§ **Written problem**
From the passage about living with guanacos below, pull out the stretch starting with "I shared Lee" and going on through "process their losses.", copied word for word.

# start of Passage given

EB articulated something so validating for me. It’s something that Greg and I think and talk about quite a lot.
“Well for me, I just It was never just a livestock kind of relationship,” greg said about our guanacos. “Especially because they’re so hard to get along with that, I think you end up investing a lot in your ability to get along with them.”
“Yeah,” I said. “But “investing a lot”, what does that mean? Like, trying really hard, or spending a lot of time, or learning all of how to approach them, when to approach them, all of them, all of their subtle body language, their idiosyncrasies, age, difference in personalities?” I asked.
“Yeah,” Greg agreed. “As a way of trying to forge a workable relationship with them. Otherwise, they would have been, or would be very difficult to work with. And in the process I did develop bonds.”
“Of course,” I said. “ It’s like they’re part of your family or part of your life? They’re there. There’s a knowing there, right? That is similar to a dog.”
“Exactly, or a cat or whatever” Greg admitted.” I mean, it’s not that you can cuddle with them. And you wouldn’t want to anyway, but there is a part of that you know who they are, and they know who you are. Even if they look at you, most of the time is just the purveyor of food. They know you’re bringing their dinner to them, or their breakfast, they still know you. They expect you. They feel safe around you. It just goes both ways, I think.”
“I think you describe it really well,” I said. “I guess what I’m trying to say is I think it’s like I didn’t know what it was going to be like to have relationships with guanacos. So I guess I didn’t have any reference other than what it was like to take care of a dog, really, or a cat or a rat, or, you know, a family pet bird, or whatever. I guess I didn’t have any other kind of idea to even compare it to. And so I guess, that’s another reason why I felt, I still feel like I’m bonded with them, and they’re part of our family.”
“Right. Right,” Greg peacefully said.
So Greg and I bonded with our animals and made a family of sorts. We approached our relationships with them just as we would any other living being. And we experience joy and love, despite all the challenges. When our grief didn’t give us access to the love, we were suffering. And I wanted to know why EB thought people all over the world do this– open themselves up to this sadness.
“To me, it feels like there’s obviously something that is so worth it about the joy of spending a life with animals that outweighs even how sad and hard the end is,” EB said. “Like, we do it because it makes us happy and brings us joy and enriches our life in a way and even if it ultimately does have to end and it’s sad, It’s worth it and makes our lives better.”
I shared Lee Rankin’s story about her deceased mother’s Heavenly Acres with EB, and wanted to know if she had other examples of people creating a story for themselves that helped them process their losses.
“I think people are really hard on themselves when animals die in general, because they feel like they screwed up because they violated their end of the bargain,” EB said. “So I love hearing that she has this narrative that helps her process, because death is part of owning animals. It’s just you can’t deny that. I love that idea of imagining or believing that the animals are in this different place. And I think a lot of people often turn to their own faith, or religions that they were brought up with, as different ways to imagine and process, like, “Okay, the people I love are in heaven. And why wouldn’t then the animals also be there?” My dad, when I was growing up, liked to explain to me that he believes that all beings have some sort of soul. And he imagines that death is like returning energy to the universe. And we’re like, in this warm light together. And I always think about that, too. I firmly believe humans are not smart enough to understand what happens after death, even though we like to think we are. So I like to imagine that there’s some sort of way that we all reconnect and you are reunited with that feeling and spirit or warmth, or whatever it is.”

# end of Passage given
# start of Raw data

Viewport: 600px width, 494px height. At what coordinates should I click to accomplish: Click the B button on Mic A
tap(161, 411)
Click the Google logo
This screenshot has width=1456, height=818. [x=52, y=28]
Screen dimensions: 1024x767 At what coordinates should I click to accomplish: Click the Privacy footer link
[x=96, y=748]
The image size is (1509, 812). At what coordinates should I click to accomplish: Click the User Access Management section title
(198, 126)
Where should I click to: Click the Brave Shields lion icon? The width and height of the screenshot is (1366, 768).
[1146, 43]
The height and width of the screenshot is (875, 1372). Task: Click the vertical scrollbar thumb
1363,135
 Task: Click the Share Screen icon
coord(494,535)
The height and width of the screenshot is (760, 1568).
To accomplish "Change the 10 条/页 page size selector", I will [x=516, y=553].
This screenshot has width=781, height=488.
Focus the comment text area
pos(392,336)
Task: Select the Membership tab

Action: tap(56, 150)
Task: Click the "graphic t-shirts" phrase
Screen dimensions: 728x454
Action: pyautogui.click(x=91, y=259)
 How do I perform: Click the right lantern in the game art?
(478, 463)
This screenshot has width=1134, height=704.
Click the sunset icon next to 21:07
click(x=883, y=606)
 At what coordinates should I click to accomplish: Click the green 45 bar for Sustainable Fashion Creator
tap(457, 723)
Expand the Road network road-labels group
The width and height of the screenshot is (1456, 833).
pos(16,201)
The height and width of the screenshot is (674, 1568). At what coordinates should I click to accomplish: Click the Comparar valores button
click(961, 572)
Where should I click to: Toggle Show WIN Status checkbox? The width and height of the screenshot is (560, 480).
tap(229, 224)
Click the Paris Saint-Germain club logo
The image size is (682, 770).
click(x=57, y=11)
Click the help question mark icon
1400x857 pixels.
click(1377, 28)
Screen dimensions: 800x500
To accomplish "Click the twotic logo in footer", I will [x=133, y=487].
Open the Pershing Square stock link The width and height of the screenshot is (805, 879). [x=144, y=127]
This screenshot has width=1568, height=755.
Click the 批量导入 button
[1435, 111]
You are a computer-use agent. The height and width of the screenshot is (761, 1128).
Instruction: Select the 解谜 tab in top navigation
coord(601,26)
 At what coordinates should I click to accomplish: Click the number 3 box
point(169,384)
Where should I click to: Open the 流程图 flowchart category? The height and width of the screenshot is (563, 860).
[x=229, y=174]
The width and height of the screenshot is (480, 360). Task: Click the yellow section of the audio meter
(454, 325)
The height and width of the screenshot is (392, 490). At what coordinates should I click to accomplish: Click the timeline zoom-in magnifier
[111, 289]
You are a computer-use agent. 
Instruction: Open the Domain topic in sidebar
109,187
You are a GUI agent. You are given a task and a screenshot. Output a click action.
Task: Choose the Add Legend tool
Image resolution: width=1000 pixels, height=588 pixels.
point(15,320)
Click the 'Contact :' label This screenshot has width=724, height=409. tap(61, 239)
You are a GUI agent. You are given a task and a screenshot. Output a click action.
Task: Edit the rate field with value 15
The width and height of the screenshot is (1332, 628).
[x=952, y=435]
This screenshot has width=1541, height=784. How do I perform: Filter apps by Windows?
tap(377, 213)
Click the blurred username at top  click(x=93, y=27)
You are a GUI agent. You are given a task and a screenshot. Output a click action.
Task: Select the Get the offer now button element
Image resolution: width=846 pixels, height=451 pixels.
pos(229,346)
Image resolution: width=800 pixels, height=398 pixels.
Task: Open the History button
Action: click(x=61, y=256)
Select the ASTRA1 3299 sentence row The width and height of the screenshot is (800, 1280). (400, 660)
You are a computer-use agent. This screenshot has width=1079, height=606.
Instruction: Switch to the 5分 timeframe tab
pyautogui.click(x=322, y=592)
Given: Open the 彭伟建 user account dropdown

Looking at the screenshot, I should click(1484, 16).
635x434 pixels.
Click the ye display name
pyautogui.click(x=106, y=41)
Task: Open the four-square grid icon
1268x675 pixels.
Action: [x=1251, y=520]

# end of Raw data

§ **Reply**
I shared Lee Rankin’s story about her deceased mother’s Heavenly Acres with EB, and wanted to know if she had other examples of people creating a story for themselves that helped them process their losses.